Seminar 4: The Ukraine Conundrum

Seminar 5: The View from Ottawa and Prague: China and the Transatlantic Allies

Annotation

The course will focus on U.S. foreign policy in the context of the current state and future prospects of transatlantic security relations, in light of the war in Ukraine and the 2024 US presidential elections. It will be taught by Prof. David Haglund, a guest lecturer from the Department of Political Studies at Queen's University in Kingston, Canada.

This week-long course explores the current debate about America’s “grand strategy,” taking as our analytical point d’appui the current war in Ukraine. In particular, we will be looking at the policy orientation that more than a few Americans in this electoral season have been extolling as the nearest thing to strategic nirvana. This is the holy grail of reclaiming the country’s “strategic autonomy,” a goal that has usually, in American foreign policy lore, borne the label of “isolationism.” From the origins of the Republic in 1788 until the Second World War, isolationism could, with reason, have been considered to be the “default setting” of America’s grand strategy. In the aftermath of its intervention in the Second World War, however, it had generally come to be assumed by the foreign policy pundits that the probability of isolationism ever getting resurrected was basically zero. Recently, however, scholars and other observers of the American political scene have been reconsidering whether isolationism truly was something that could be deemed dead and buried. Like Lazarus, it shows signs of returning to life.

This growing interest in isolationism, on the part of both those who welcome it and those who abhor it, has of course been stimulated by the electoral prospects of Donald J. Trump, who aspires this coming November to do what no other president in American history, with the single exception of Grover Cleveland in the 19th century, had ever done: to return to the White House after having been unsuccessful in a bid for re-election. Cleveland, first elected in 1884, managed to do this after being rebuffed by the voters in 1888, only to have those same voters restore him to power in 1892. Because he served two discontinuous terms as president, Cleveland is registered as having been his country’s 22nd and its 24th president. Donald Trump, should he win this autumn, would thus become America’s 47th president, after having been its 45th one.
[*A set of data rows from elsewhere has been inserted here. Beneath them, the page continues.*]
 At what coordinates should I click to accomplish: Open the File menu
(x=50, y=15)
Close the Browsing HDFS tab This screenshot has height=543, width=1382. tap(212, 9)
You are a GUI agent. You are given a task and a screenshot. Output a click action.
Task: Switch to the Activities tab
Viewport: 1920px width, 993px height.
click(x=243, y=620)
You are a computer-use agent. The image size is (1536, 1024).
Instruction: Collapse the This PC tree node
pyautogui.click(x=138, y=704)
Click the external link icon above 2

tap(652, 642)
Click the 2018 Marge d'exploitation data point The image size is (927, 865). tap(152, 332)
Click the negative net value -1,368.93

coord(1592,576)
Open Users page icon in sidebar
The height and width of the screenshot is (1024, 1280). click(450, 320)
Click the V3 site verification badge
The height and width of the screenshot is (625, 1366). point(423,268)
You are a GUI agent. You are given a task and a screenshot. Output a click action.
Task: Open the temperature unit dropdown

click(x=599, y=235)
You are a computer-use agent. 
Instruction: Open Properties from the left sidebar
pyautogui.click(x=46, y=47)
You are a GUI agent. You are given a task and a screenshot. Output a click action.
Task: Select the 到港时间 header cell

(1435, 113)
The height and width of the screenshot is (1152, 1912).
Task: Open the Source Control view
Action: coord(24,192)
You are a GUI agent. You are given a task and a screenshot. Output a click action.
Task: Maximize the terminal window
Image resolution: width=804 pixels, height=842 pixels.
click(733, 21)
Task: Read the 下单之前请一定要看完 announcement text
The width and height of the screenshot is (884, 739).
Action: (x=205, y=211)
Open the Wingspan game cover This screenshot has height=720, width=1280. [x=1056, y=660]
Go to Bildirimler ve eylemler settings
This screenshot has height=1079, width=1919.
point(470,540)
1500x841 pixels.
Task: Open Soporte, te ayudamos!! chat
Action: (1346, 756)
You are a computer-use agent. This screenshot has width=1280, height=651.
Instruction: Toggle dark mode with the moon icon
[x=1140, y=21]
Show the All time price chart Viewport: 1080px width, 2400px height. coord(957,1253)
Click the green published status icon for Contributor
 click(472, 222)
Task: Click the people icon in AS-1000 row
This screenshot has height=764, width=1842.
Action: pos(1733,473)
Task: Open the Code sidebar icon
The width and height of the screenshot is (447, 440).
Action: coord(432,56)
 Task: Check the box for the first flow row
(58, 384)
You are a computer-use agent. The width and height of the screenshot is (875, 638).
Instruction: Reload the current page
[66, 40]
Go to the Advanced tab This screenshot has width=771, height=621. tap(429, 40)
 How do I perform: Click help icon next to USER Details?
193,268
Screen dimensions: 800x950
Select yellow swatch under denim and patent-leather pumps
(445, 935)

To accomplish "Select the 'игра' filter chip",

As interesting as this recording anomaly may be, what is really consequential about a second Trump administration is its potential foreign policy orientation, particularly in light of America’s current level of commitment to Ukraine in its war against Russia. During this electoral season, debates between Republicans aspiring to attain their party’s nomination have occasionally shone the spotlight on that country, with some of the presidential aspirants – especially Vivek Ramaswamy and, to a lesser degree, Ron DeSantis – indicating that they feel supporting Ukraine to be something that is not in America’s national interest. Trump himself has also expressed less than rhetorical solidarity with Kyiv, and he is never hesitant to proclaim his goal as that of putting “America first,” as he phrased it after his victory in the Iowa caucuses on 15 January of this year. As a slogan, “America first” is usually associated with the powerful isolationist forces that figured so largely in the debates of the period just prior to America’s entry into the Second World War. At the minimum, “America first” is assumed to mean that the United States would, under a second Trump administration, be taking a much more critical assessment of the value of its alliances than has been the case for all administrations since NATO was formed in 1949.